▲ With clean air and relatively uncrowded roads, bicyclists on the island can enjoy their journeys. Photo by Brian Miller
A longtime favorite activity of both tourists and Jeju locals alike, exploration of the island via bicycle offers an opportunity to experience Jeju’s abundant natural beauty at a leisurely and appreciative pace.
Cited by CNN iReport as one of the “Five Best Biking Cities in Asia,” Jeju in autumn, with its cool temperatures and colorful scenery, is a particularly popular time of the year for cycling. Thanks to the abundant bicycle lanes and low-traffic roads, which stretch over the majority of the island, sightseeing on Jeju by bike has grown in popularity over the past few years, although many safety issues still exist which might deter potential cyclists.
Until the 1970s, bicycles were a common sight on Korean streets, and were the most common mode of transportation in the countryside. But an increase in the number of cars on the streets prompted a decline in cyclists, and travel by bike has only recently been revived as both tourism and environmental awareness have risen in Jeju.
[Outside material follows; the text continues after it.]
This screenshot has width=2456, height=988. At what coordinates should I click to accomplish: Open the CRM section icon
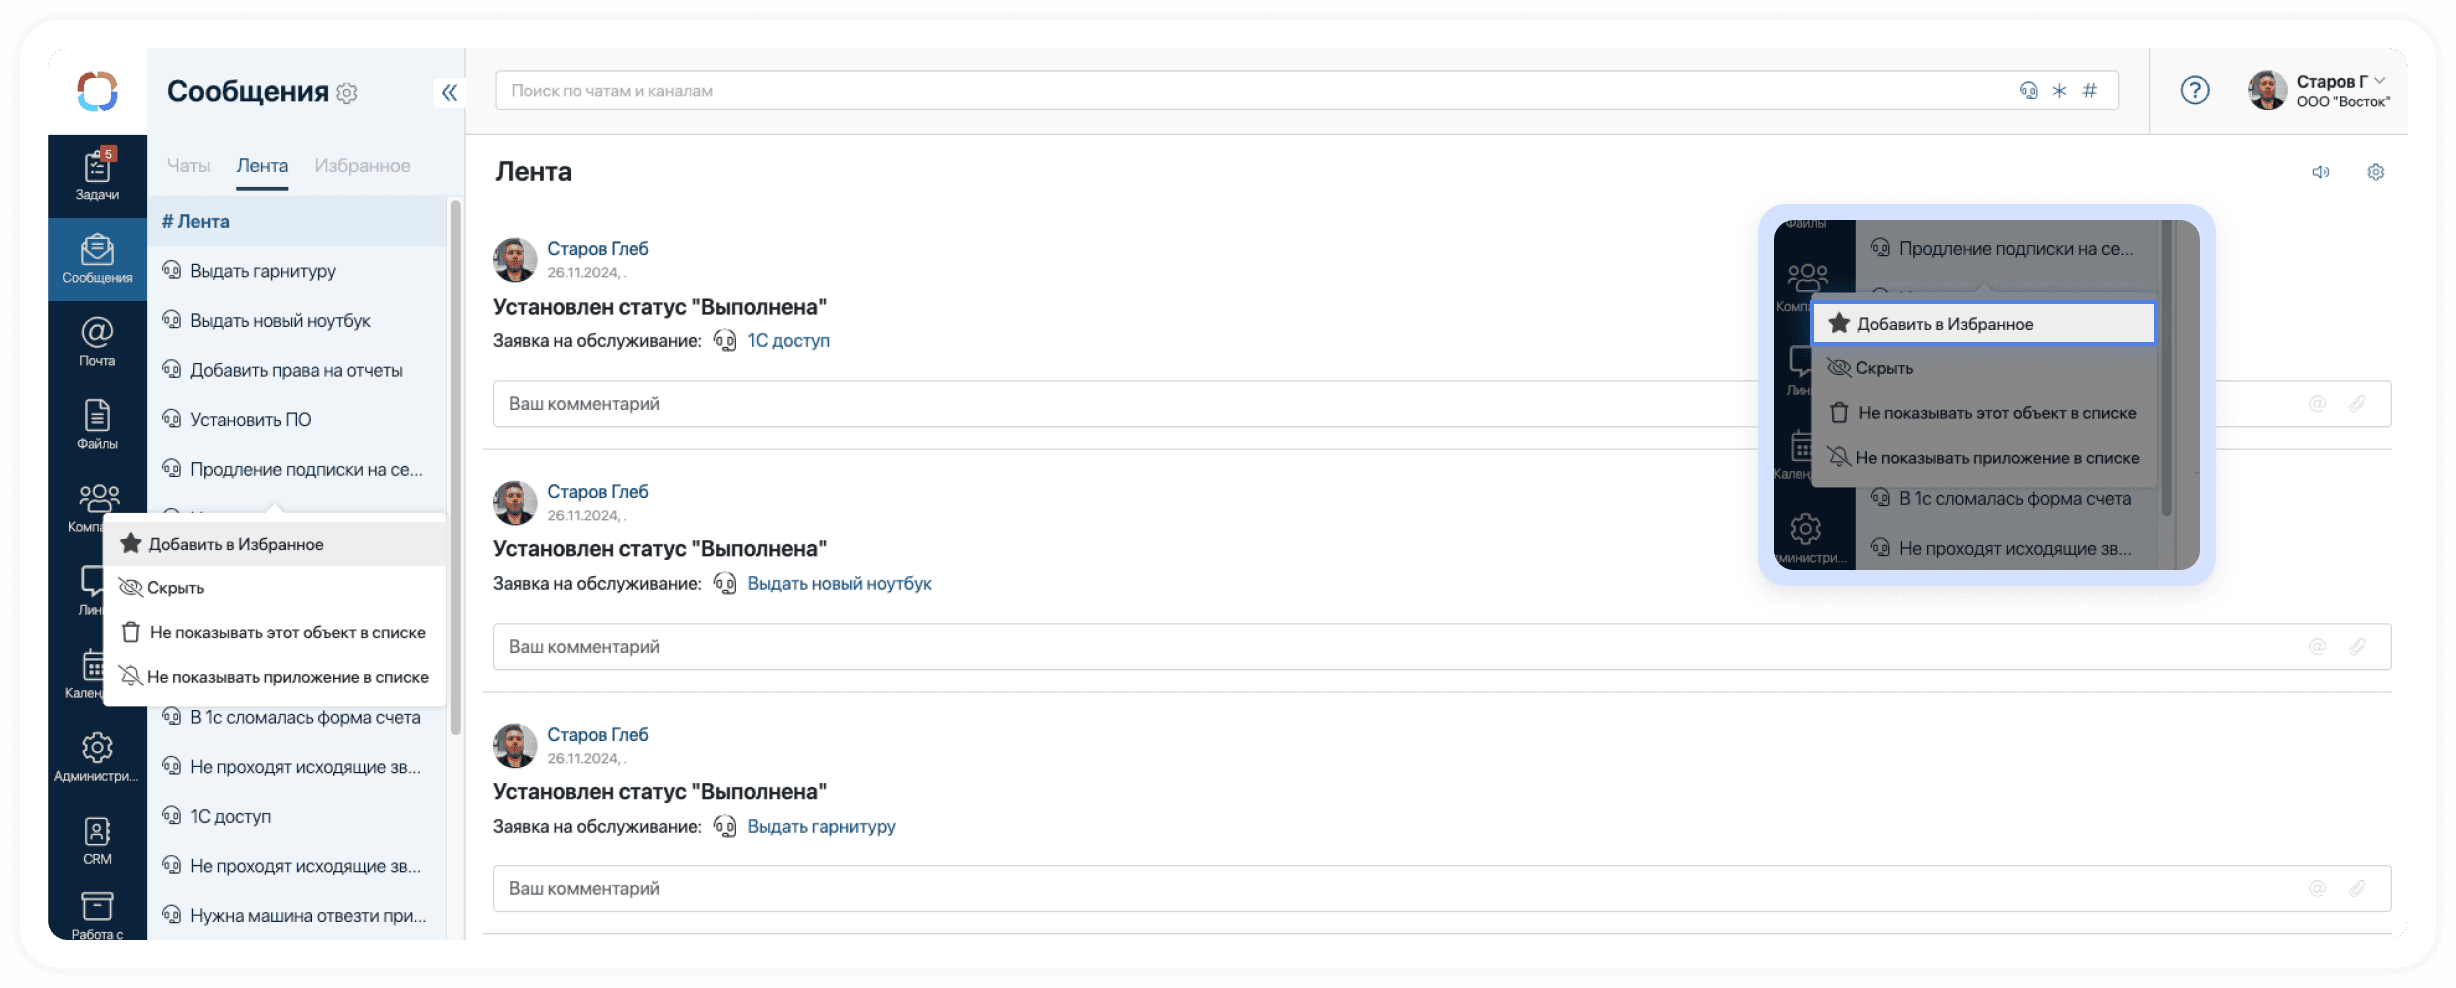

Scott’s Bike Shop in Tapdong has been serving the community since 2007. Originally opened as an inline-skate shop in 2002, Seoul native Kim Kyeong Woo caters mainly to tourists interested in biking Jeju’s most popular routes, including the coastal highway, Udo Island, and by various museums, oreum [secondary volcanic cones], and Buddhist temples.
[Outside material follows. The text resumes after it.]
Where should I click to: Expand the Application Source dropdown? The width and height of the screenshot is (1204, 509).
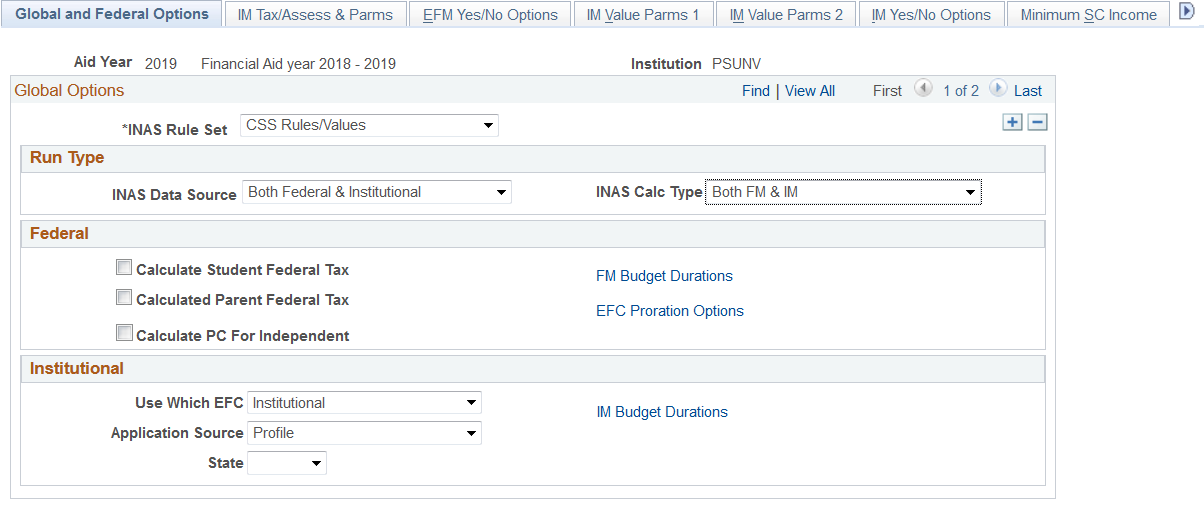click(364, 433)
Although a cycling advocate, Kim warned that biking on Jeju is still “very, very dangerous” due to a lack of adequate lighting on streets, disjointed bike paths, careless drivers, and cars using bike paths for parking.
According to government data from Jan. 1, 2008 to Dec. 31, 2009, there were 64 reported accidents involving bicycles in Seogwipo City (30 in 2008 and 34 in 2009), and 216 in Jeju City (91 in 2008 and 125 in 2009). Reported injuries and fatalities in bicycle accidents on the island totaled 132 in 2008 (127 injured, 5 killed), 124 in 2007 (118 injured, 6 killed) and 158 in 2006 (151 injured, 7 killed).
As a car-dominant nation, most of Korea seems to leave little room for cyclists and their bicycles, but determined riders can find a semblance of a cycling home on Jeju’s scenic routes.
Local Jeju resident Greg Collier set out over Chuseok with a group of other island locals with the intent of circumnavigating Jeju via the coastal highway. Their journey began in Tapdong with rented bikes and gear from Scott’s Bike Shop.
Beginning on a rough note, Collier burst a tire within the first 15 minutes of the first day’s ride, and was forced to return to the shop for a quick repair. Beyond that, however, he noted that the majority of the trip was a “flat, easy ride,” with minimal debris on the roads and sidewalks.
“Thankfully the streets and sidewalks were clear of rocks,” Collier said. “And we had a full moon to ride by.”
Although relatively cyclist-friendly, Jeju riders should remain carefully aware of wayward buses and taxis, both of which are commonly known to disregard traffic laws. Kim encourages cyclists to always be aware of their surroundings, and to take adequate safety precautions.
“Always use bike lanes, wear a helmet, and use a light if you’re riding at night,” Kim said.
Adequate preparation is also key, as Collier found during his trip. He noted that cyclists should make sure to have enough water, a tire patch kit, and an air pump, along with proper safety equipment.
Thanks to Jeju’s tourism industry, most areas near bike trails and paths are fairly well populated, but finding a bike shop that can offer assistance in the event of an unforeseen issue can prove difficult, as Collier’s group found while riding on the coastal highway from Seogwipo to Pyeosan. Stuck with a mysteriously flat tire that wouldn’t hold air and with no bike shop nearby, the group wasn’t sure what to do.
Luckily, a local, bike-savvy man repaired the tire and sent them on their way. Such luck, however, can’t be counted on, so adequate preparation is of the utmost importance when setting out, particularly when cycling in the countryside.
As tourism grows in Jeju, Kim noted that cycling continues to increase in popularity year after year, and doesn’t foresee the trend slowing down anytime soon.
When asked if he would send cyclists off with any particular words of advice, Kim laughed and said, “Be careful!”